COVID-19 infection or vaccination is reportedly associated with hematuria, proteinuria, and other glomerulopathies [1]. There might be a contrary opinion that COVID-19 infection or vaccination is not a cause of kidney disease but rather a coincident factor. Some studies have reported viral particles in the kidney [2]; however, establishing a direct causal link is problematic.
A possible pathogenesis involves dysregulated T-cell responses, proinflammatory cytokines, or molecular mimicry [4]. A delayed hypersensitivity reaction might be involved in vaccine-induced cases [4]. Respiratory viral disease or vaccination-associated inflammatory processes are well-known common triggering factors in kidney diseases such as nephrotic syndrome and IgA nephropathy [5,6].
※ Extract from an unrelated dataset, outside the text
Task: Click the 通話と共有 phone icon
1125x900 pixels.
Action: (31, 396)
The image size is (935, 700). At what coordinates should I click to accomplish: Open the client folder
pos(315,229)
The problem is whether COVID-19-associated kidney disease differs from other viral infection-associated kidney diseases such as influenza. Prior to availability of the vaccine, COVID-19 was notorious for its high infectivity and fatality rates among hospitalized patients [7]. Still, the known higher virulence did not appear associated with worse kidney disease.
Children with nephrotic syndrome reportedly show a similar relapse rate of proteinuria to that of the pre-COVID- 19 pandemic [1]. A weak point in simply comparing the relapse rate to the pre-COVID-19 era is that overall viral infection rates (a classic risk factor for relapse) dramatically decreased after the COVID-19 outbreak because of quarantine procedures such as keeping one’s distance and wearing a mask [8]. However, it is difficult to compare the effect of each viral infection on kidney disease. Further studies are required to evaluate the role of COVID-19 in kidney disease. However, a more confusing factor is that COVID-19 virulence constantly changes due to the emergence of variant forms and vaccination.
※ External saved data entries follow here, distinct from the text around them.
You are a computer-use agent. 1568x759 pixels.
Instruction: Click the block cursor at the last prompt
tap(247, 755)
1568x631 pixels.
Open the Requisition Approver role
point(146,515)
Klomjit et al. [9] recently analyzed the peer-reviewed literature on COVID-19-associated kidney pathology and reported that collapsing glomerulopathy (CG) was the most prevalent pathology (36%). CG is a focal segmental glomerulosclerosis with characteristic glomerular basement membrane collapse, podocyte hypertrophy, and hyperplasia. CG is diagnosed in individuals of African-American or Hispanic descent and associated with the apolipoprotein L1 (APOL1) variant. The high-risk APOL1 genotype is reportedly related to several viral infection-associated nephropathies, such as cytomegalovirus, parvovirus B19, Epstein-Barr virus, and human immunodeficiency virus. CG in COVID-19 patients with the APOL1 variant was named COVID-19-associated nephropathy (COVAN). However, COVAN has not yet been reported in Asian or pediatric populations.
Additional COVID-19 vaccinations, such as yearly booster shots, are usually recommended in patients with COVID-19 infection or vaccine-associated glomerulopathy [10]: for example, patients with minimal change disease respond well to treatment or develop only self-limited IgA nephropathy. Patients receiving maintenance immunosuppressive therapy may also experience less severe inflammatory reactions to the vaccine. Close monitoring after vaccination may be helpful for the early diagnosis and treatment of probable recurrence. However, the decision must be made carefully and individualized with consideration of glomerular disease severity. Avoiding other vaccination strategies may be considered in patients with rapidly progressive glomerular disease.